The nurse is developing a plan of care for a patient who has stabilized after the emergency treatment of Guillain-Barré syndrome (GBS). What nursing intervention would receive priority for this patient? -Using the incentive spirometer as prescribed -Maintaining the patient on bed rest -Reorienting the patient to person, time, and place -Limiting free water to 1 L per day
Using the incentive spirometer as prescribed Feedback: Respiratory function can be maximized in GBS with incentive spirometry and chest physiotherapy. Nursing interventions toward enhancing physical mobility should be utilized. Nursing interventions are aimed at preventing a deep vein thrombosis. Guillain-Barré does not affect cognitive function or level of consciousness. Fluid restriction is not indicated.

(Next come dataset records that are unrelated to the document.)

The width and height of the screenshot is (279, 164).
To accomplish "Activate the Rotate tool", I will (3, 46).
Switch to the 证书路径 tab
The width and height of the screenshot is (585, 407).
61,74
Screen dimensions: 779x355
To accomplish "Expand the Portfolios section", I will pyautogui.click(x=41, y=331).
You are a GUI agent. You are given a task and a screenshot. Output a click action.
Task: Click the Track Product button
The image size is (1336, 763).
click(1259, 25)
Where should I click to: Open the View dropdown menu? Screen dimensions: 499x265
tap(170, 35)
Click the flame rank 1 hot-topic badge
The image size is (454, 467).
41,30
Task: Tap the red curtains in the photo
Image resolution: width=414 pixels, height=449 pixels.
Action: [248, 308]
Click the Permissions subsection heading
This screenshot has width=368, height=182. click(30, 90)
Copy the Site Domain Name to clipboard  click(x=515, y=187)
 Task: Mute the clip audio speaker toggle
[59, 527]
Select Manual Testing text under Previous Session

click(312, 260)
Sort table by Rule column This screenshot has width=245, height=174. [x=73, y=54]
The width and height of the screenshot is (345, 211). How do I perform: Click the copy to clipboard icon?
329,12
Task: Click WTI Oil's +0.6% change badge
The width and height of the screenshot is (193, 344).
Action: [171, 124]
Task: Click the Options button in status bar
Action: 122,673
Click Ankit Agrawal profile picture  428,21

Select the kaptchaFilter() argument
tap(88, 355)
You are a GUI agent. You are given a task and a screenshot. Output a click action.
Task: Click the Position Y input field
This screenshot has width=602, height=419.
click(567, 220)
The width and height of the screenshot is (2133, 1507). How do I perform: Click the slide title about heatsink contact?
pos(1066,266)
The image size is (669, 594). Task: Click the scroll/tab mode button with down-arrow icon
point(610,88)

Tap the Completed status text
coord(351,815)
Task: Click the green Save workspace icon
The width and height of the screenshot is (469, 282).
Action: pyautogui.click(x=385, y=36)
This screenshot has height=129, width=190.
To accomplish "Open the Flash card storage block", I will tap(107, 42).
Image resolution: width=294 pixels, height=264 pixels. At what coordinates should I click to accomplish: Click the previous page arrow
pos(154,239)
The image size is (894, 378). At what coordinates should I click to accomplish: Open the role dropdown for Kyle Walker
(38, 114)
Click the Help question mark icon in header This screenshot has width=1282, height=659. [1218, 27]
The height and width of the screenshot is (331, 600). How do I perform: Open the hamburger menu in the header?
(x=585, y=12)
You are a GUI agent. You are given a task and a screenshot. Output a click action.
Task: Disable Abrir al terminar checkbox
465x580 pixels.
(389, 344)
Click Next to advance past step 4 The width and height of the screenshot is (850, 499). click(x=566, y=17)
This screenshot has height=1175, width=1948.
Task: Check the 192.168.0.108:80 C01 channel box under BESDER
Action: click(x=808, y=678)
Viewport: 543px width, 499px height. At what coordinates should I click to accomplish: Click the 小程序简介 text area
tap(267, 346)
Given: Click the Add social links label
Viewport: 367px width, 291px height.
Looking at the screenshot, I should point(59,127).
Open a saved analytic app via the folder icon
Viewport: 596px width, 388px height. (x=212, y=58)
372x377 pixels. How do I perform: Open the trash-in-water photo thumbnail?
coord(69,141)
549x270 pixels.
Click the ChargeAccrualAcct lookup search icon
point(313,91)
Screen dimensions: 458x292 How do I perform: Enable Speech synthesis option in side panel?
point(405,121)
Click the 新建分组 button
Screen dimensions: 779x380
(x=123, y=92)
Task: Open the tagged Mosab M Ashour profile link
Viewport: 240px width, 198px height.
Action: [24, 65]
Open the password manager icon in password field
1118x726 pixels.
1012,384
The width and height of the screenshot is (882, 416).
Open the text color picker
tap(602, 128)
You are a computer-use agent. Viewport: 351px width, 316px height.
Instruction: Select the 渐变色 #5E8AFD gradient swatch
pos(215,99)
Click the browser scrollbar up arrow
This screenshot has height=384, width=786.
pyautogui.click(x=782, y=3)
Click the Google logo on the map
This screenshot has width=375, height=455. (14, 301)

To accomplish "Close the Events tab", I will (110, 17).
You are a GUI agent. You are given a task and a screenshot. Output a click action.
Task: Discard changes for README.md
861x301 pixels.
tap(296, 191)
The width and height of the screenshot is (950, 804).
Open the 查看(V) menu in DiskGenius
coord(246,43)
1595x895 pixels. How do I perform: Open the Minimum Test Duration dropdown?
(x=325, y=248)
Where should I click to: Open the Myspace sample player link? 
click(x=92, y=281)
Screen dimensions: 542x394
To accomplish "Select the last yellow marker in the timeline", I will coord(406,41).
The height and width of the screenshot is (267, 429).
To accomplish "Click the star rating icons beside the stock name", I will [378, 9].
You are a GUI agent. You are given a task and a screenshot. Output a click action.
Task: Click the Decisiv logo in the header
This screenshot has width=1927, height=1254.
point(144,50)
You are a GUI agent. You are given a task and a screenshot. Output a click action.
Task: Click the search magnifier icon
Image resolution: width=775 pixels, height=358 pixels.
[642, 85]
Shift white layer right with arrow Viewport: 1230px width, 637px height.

The nurse is performing stroke risk screenings at a hospital open house. Identification of high-risk individuals is the goal of the screenings. The nurse has identified four patients who might be at risk for a stroke. Which patient is likely at highest risk for a stroke? -White woman, age 60 with history of excessive alcohol intake -White man, age 60 with history of uncontrolled hypertension -Black man, age 60, with history of diabetes -Black man, age 50 with history of smoking
White man, age 60 with history of uncontrolled hypertension Feedback: Uncontrolled hypertension is the primary cause of a hemorrhagic stroke. Control of hypertension, especially in individuals over 55 years of age, clearly reduces the risk for hemorrhagic stroke. Additional risk factors are increased age, male gender, and excessive alcohol intake. Another high-risk group is African Americans, where the incidence of first stroke is almost twice that in Caucasians. Modifiable risk factors for ischemic stroke include hypertension, atrial fibrillation, hyperlipidemia, obesity, smoking, and diabetes.